Via KHN.org, a report by Rae Ellen Bichell and Lauren Weber: In Los Angeles and Beyond, Oxygen Is the Latest Covid Bottleneck. Excerpt:
As Los Angeles hospitals give record numbers of covid patients oxygen, the systems and equipment needed to deliver the life-sustaining gas are faltering.
It’s gotten so bad that Los Angeles County officials are warning paramedics to conserve it. Some hospitals are having to delay releasing patients as they don’t have enough oxygen equipment to send home with them.
“Everybody is worried about what’s going to happen in the next week or so,” said Cathy Chidester, director of the L.A. County Emergency Medical Services Agency.
Oxygen, which makes up 21% of the Earth’s air, isn’t running short. But covid damages the lungs, and the crush of patients in hot spots such as Los Angeles, the Navajo Nation, El Paso, Texas, and in New York last spring have needed high concentrations of it. That has stressed the infrastructure for delivering the gas to hospitals and their patients.
The strain in those areas is caused by multiple weak links in the pandemic supply chain. In some hospitals that pipe oxygen to patients’ rooms, the massive volume of cold liquid oxygen is freezing the equipment needed to deliver it, which can block the system.
“You can completely — literally, completely — shut down the entire hospital supply if that happens,” said Rich Branson, a respiratory therapist with the University of Cincinnati and editor-in-chief of the journal Respiratory Care.
There is also pressure on the availability of both the portable cylinders that hold oxygen and the concentrators that pull oxygen from the air. And in some cases, vendors that supply the oxygen have struggled to get enough of the gas to hospitals. Even nasal cannulas, the tubing used to deliver oxygen, are now running low.
“It’s been nuts, absolutely nuts,” said Esteban Trejo, general manager of Syoxsa, an industrial and medical gas distributor based in El Paso. He provides oxygen to several temporary hospitals set up specifically to treat people with covid.

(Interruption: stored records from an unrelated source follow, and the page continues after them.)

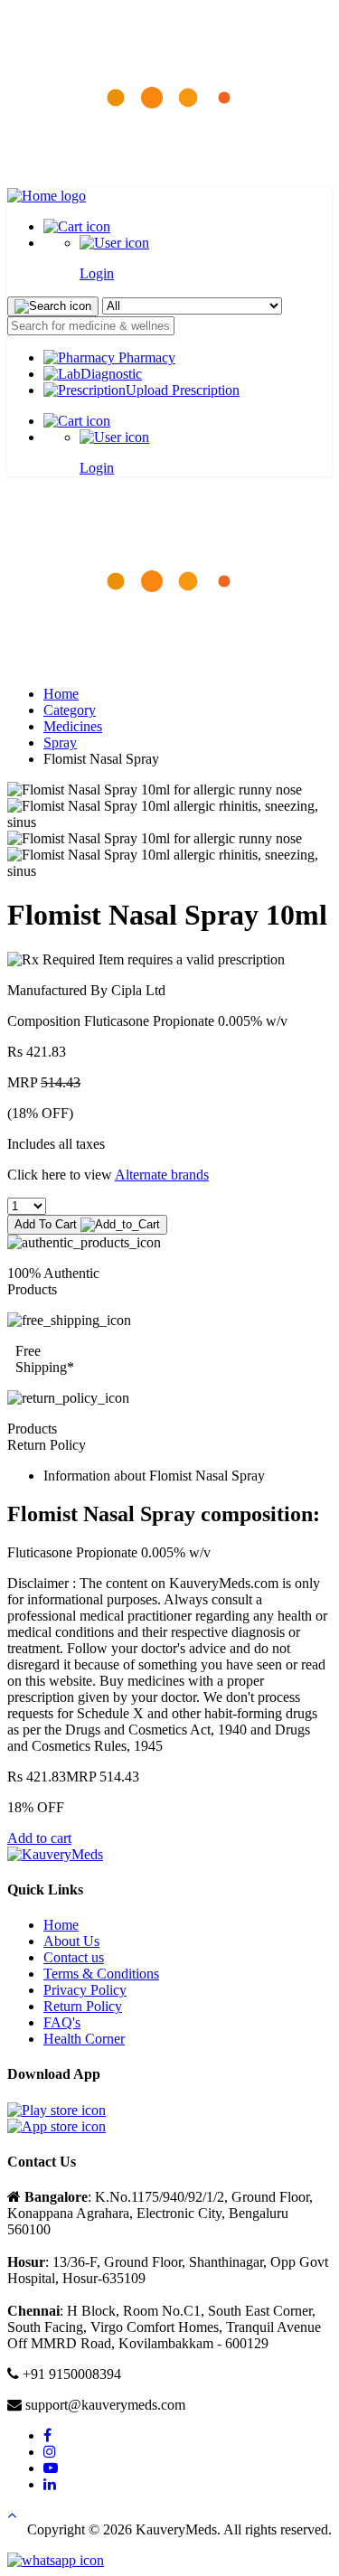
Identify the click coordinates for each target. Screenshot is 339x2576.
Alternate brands (162, 1174)
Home (61, 693)
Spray (60, 742)
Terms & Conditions (101, 1973)
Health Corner (84, 2038)
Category (69, 710)
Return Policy (82, 2006)
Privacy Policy (85, 1990)
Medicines (72, 726)
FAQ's (61, 2022)
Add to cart (39, 1838)
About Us (71, 1941)
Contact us (73, 1957)
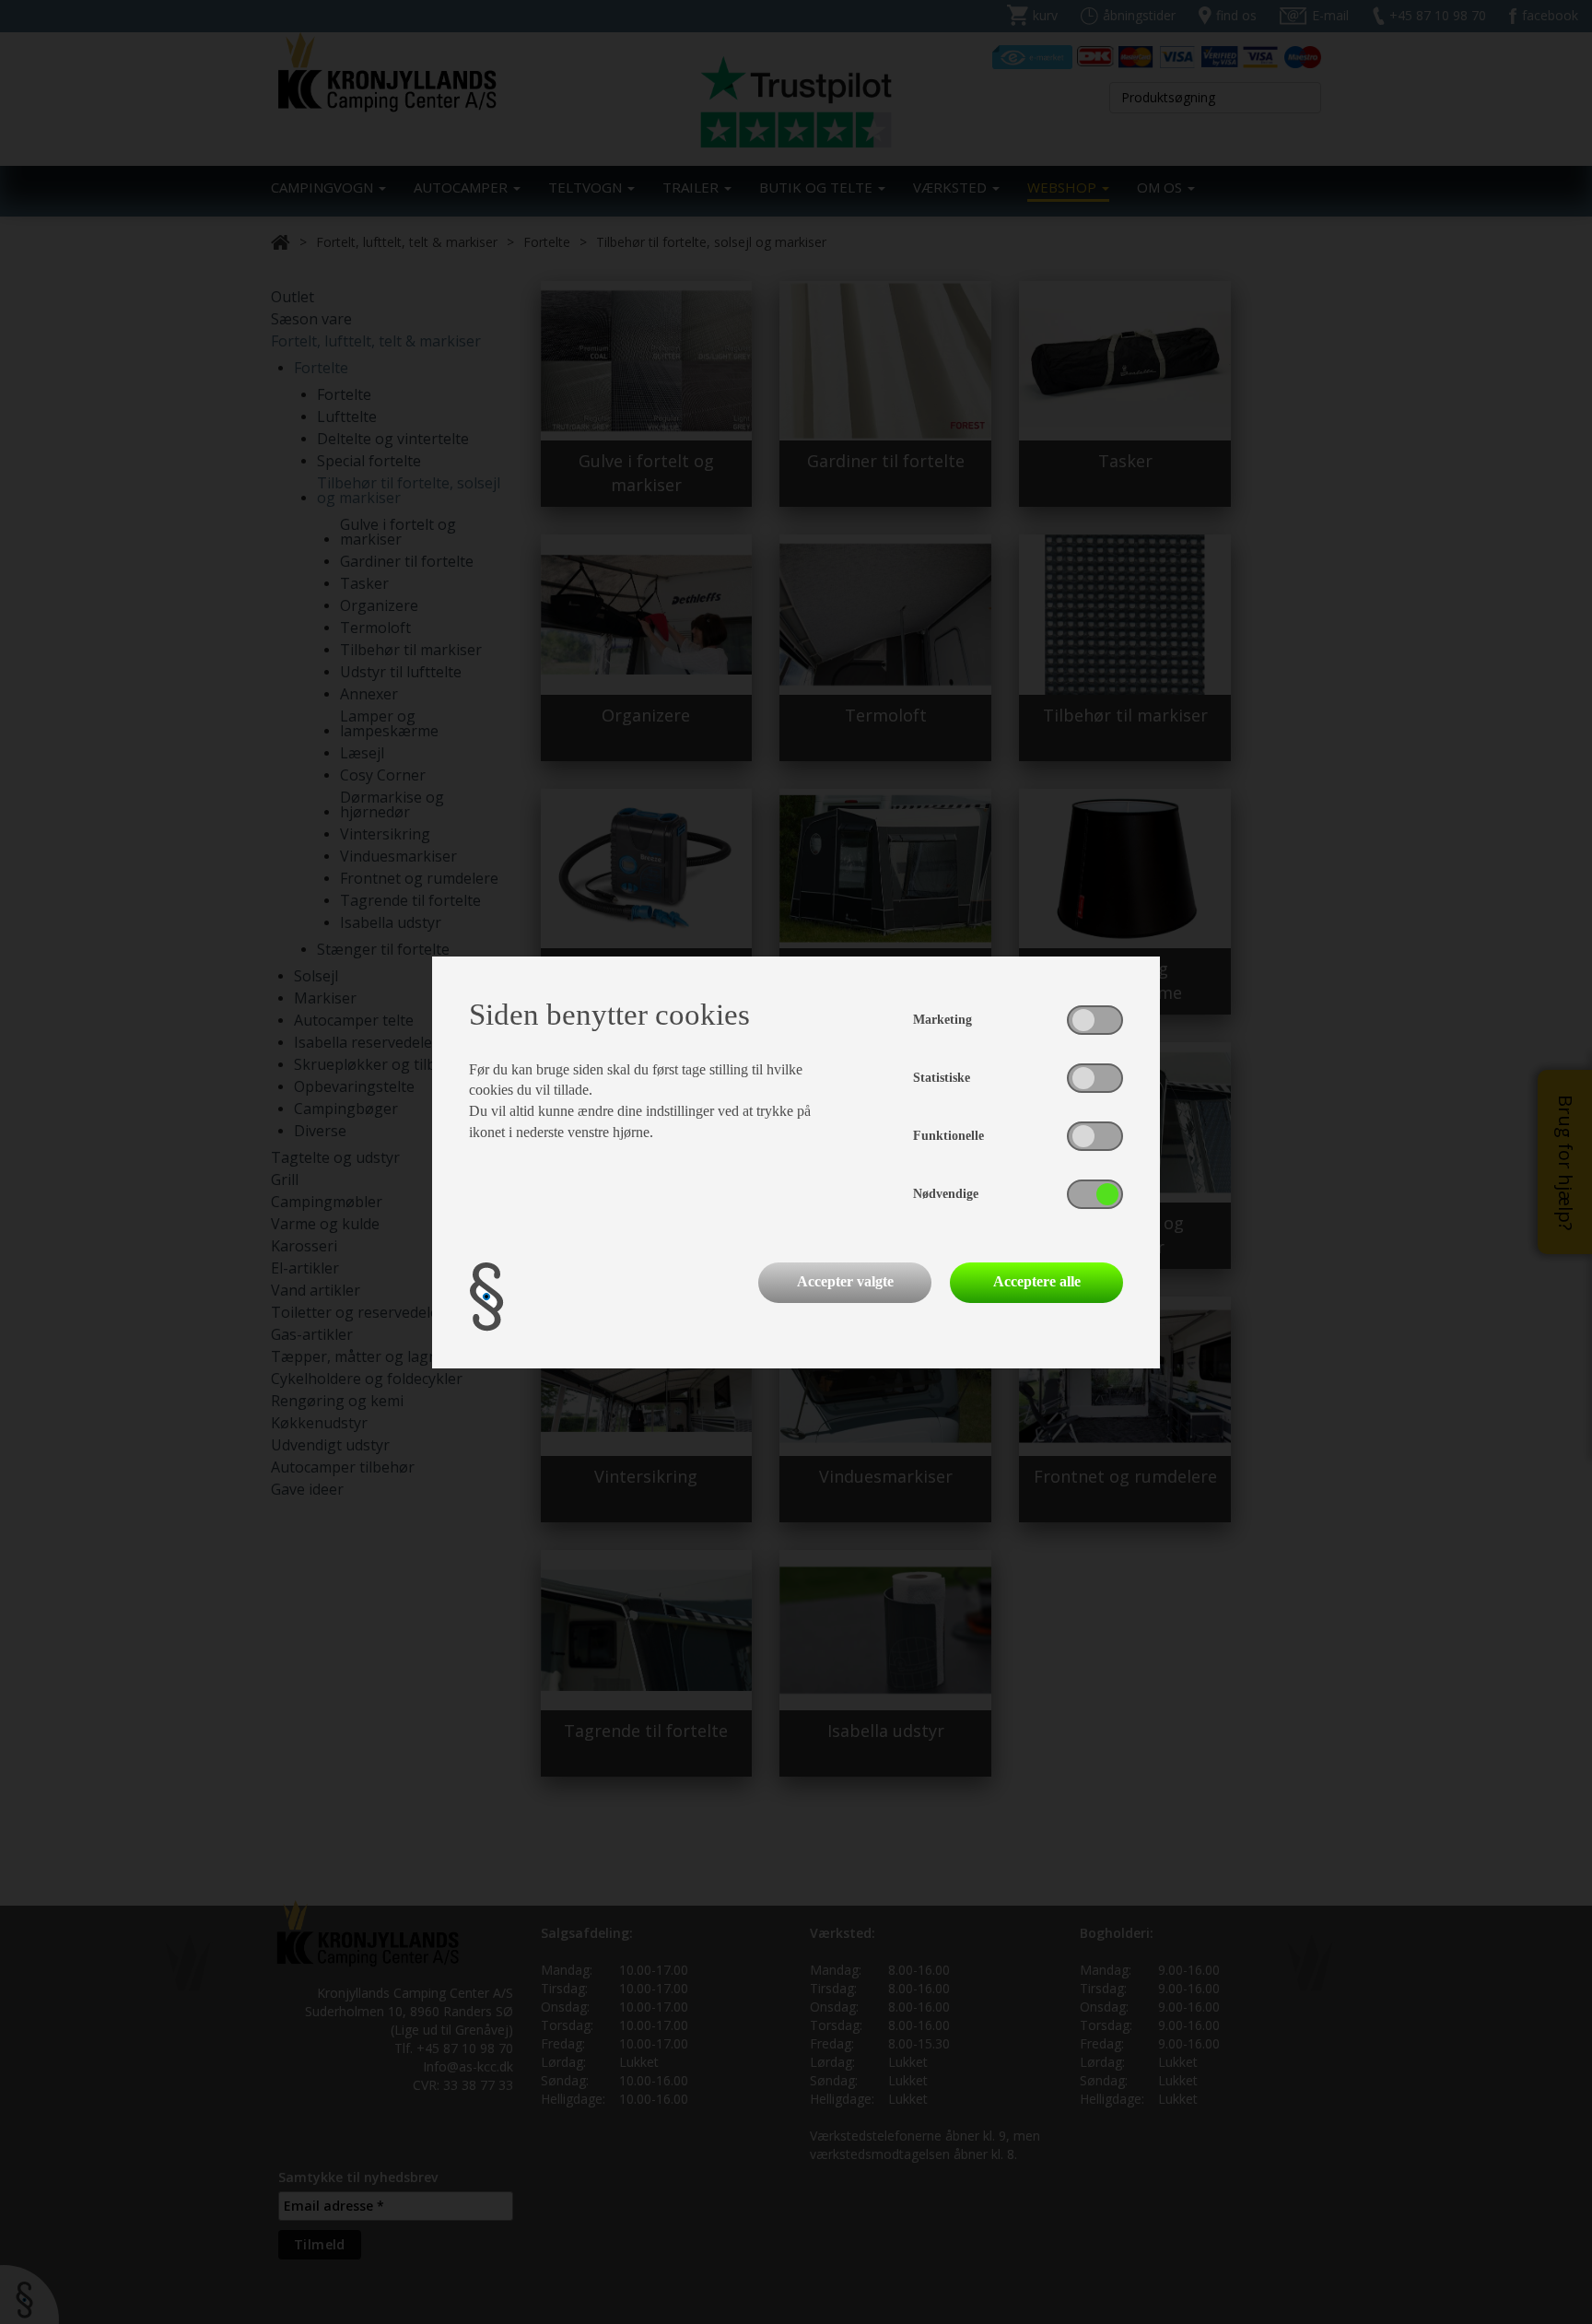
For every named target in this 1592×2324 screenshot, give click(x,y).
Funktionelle (948, 1136)
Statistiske (941, 1078)
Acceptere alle (1037, 1281)
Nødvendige (945, 1194)
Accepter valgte (845, 1281)
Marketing (942, 1020)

In November, he said, he was answering calls in the middle of the night from customers worried about oxygen supplies. At one point, when the company’s usual supplier fell through, they were hauling oxygen from Houston, more than a 10-hour drive each way.
Branson has been sounding the alarm about logistical limitations on critical care since the SARS pandemic nearly 20 years ago, when he and others surveyed experts about the specific equipment and infrastructure needed during a future pandemic. Oxygen was near the top of the list.